═════ Extrait du document ═════

En décembre 1990, la sonde spatiale Galileo, envoyée pour étudier Jupiter, a tourné son miroir vers notre planète bleue. L’abondance d’oxygène gazeux, l’étrange présence de méthane (issu de la digestion des vaches) et le « pic » d’absorption de la lumière rouge (associé à la photosynthèse) signalaient la présence de vie sur Terre. La preuve en était faite…
Mais qu’en est-il des mondes dont nous ne savons presque rien et qui se trouvent à des années-lumière d’ici ? Déjà, on connaît 5000 exoplanètes. On sait qu’il y en a des milliards dans la zone habitable de leur étoile. Les « biosignatures », qui révèlent la présence d’un gaz dans l’atmosphère de ces candidates, ne seront pas sans ambiguïté. L’oxygène n’est pas synonyme de vie. Une bonne dose d’interprétation sera essentielle pour affirmer que des microbes extraterrestres sont en cause.
Ce sera « très controversé » quand les premiers scientifiques diront qu’on a trouvé de la vie ailleurs, avertit M. Doyon. C’est seulement quand on aura repéré le même motif sur plusieurs exoplanètes de type terrestre — ce qui n’arrivera probablement pas avec le télescope James-Webb, en fonction depuis l’an dernier, mais plutôt avec ses successeurs — que la communauté pourra commencer à délier sa langue, d’après lui.

═════ Extraits de données ═════

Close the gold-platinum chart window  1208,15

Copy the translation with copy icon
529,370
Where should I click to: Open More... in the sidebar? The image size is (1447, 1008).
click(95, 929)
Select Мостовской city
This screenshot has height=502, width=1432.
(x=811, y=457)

═════

- Tâches à réaliser -
1/ Selon le texte sur la vie au-delà de la Terre, combien d'exoplanètes connaît-on déjà ?
2/ Recopiez le passage du texte sur la vie au-delà de la Terre qui commence par « En décembre 1990, la » et se poursuit jusqu'à « sont en cause. ».
3/ Écrivez la suite du texte sur la vie au-delà de la Terre, après sa dernière phrase.
Le matériel ne joue aucun rôle ici.

- Réponses écrites -
1/ On en connaît déjà 5000.

2/
En décembre 1990, la sonde spatiale Galileo, envoyée pour étudier Jupiter, a tourné son miroir vers notre planète bleue. L’abondance d’oxygène gazeux, l’étrange présence de méthane (issu de la digestion des vaches) et le « pic » d’absorption de la lumière rouge (associé à la photosynthèse) signalaient la présence de vie sur Terre. La preuve en était faite…
Mais qu’en est-il des mondes dont nous ne savons presque rien et qui se trouvent à des années-lumière d’ici ? Déjà, on connaît 5000 exoplanètes. On sait qu’il y en a des milliards dans la zone habitable de leur étoile. Les « biosignatures », qui révèlent la présence d’un gaz dans l’atmosphère de ces candidates, ne seront pas sans ambiguïté. L’oxygène n’est pas synonyme de vie. Une bonne dose d’interprétation sera essentielle pour affirmer que des microbes extraterrestres sont en cause.

3/
Mais, en fait, qu’est-ce que la vie qu’on recherche, exactement ? Le philosophe des sciences Frédéric Bouchard, de l’Université de Montréal, suggère à ses collègues réunis à l’Acfas de ne pas s’enfermer dans une conception restrictive, mal définie et injustement limitée à la vie telle que nous la connaissons, articulée autour du carbone, de l’eau et de l’oxygène.
« Augmentez la radiation solaire de 10 %, et l’organisation de la complexité sur Terre serait radicalement différente de ce qu’on connaît actuellement, dit M. Bouchard. Ce n’est pas une mauvaise hypothèse de regarder ces signatures-là [l’oxygène et le méthane, par exemple]. On peut commencer par là pour des raisons logistiques, mais il faudra aussi chercher d’autres comportements complexes. »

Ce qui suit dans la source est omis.